Office Hours — 8 May 2026

office-hours
cohort-01
qwen3
huggingface
transformers
gguf
pure-c
intuitions
autoregressive
training
Cohort 01 kickoff: three intuitions about LLMs, why Qwen3 0.6B is small but structurally identical to large models, the HuggingFace ecosystem (LFS → Xet, model cards, Transformers), config.json, markdown and Karpathy’s AI-managed knowledge base, math-or-no-math, a live pure-C inference demo with GGUF, and hyperparameter flags (thinking, multi-turn).
Published

May 8, 2026

First Break AI — Office Hours

Session 5 — 8 May 2026 · Cohort 01 — Session 1. The first live office hours of the cohort. We set the framing for the next eight weeks, walked through HuggingFace as the “GitHub for models,” ran Qwen3 locally in pure C, and answered the question every learner has on day one: do I need deep math for this?


What we covered

# Topic Roadmap link
1 Three intuitions about LLMs Step 2
2 Why Qwen3 0.6B — small but structurally identical to the large ones Step 2
3 HuggingFace — the GitHub for models (LFS → Xet, model cards) Step 2
4 config.json and the Transformers library Step 2
5 Markdown everywhere — and Karpathy’s AI-managed knowledge base Step 1
6 Q&A — do I need deep math to contribute to open source? Roadmap
7 Live demo — Qwen3 in pure C with GGUF, system prompt, thinking, multi-turn Step 2
8 From a random model to Qwen3 0.6B — the training trajectory Step 4
9 Course framing — a Qwen3 version of Karpathy’s “Let’s reproduce GPT” Roadmap
10 What to expect — upcoming Step 2 video lessons Step 2
11 Resources and links

Topic 1: Three intuitions about LLMs

Roadmap connection: Step 2 — Run a model locally

If you only walk away with three things from this session, walk away with these. Every concept in the cohort — tokenization, attention, training loss, sampling — will fit on top of these three pictures.

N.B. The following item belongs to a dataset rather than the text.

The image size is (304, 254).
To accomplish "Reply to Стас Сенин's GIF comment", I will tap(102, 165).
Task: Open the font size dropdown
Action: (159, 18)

Intuition 1 — A model is a stack of repeated blocks

Open any modern LLM and the architecture has the same skeleton: an input → an embedding lookup → a tower of identical decoder blocks → a normalisation step → a linear projection → an output. Qwen3-0.6B looks like this:

Qwen3 0.6B architecture diagram: input → text embeddings → Qwen3DecoderLayer x28 → RMSNorm → Linear → output, with operation type breakdown and precision panel

Qwen3-0.6B interactive model view — 24 nodes, 9 op types, 151,936-token vocab. The decoder block repeats x28.

What to notice:

  • Qwen3DecoderLayer × 28 — the entire “depth” of the model is the same block stacked 28 times. Once you understand one block (attention + MLP + normalisation), you understand the whole tower.
  • 151,936 tokens — that is the vocabulary size. Every input word/symbol/sub-word maps to one of these IDs.
  • Operation typesLinear is ~36% of operations and RMSNorm ~23%. Most of an LLM is matrix multiplications and normalisations; the “magic” lives in the weights, not in exotic operators.

You can explore this view yourself: hfviewer.com/Qwen/Qwen3-0.6B.

Intuition 2 — LLMs are autoregressive: one token at a time

LLMs do not “write a sentence.” They generate one token, append it to the input, then generate the next token. That loop is called autoregressive decoding. Whether you ask a question, ask for code, or ask for a full app, it is always the same shape: input → some processing → output, one token at a time.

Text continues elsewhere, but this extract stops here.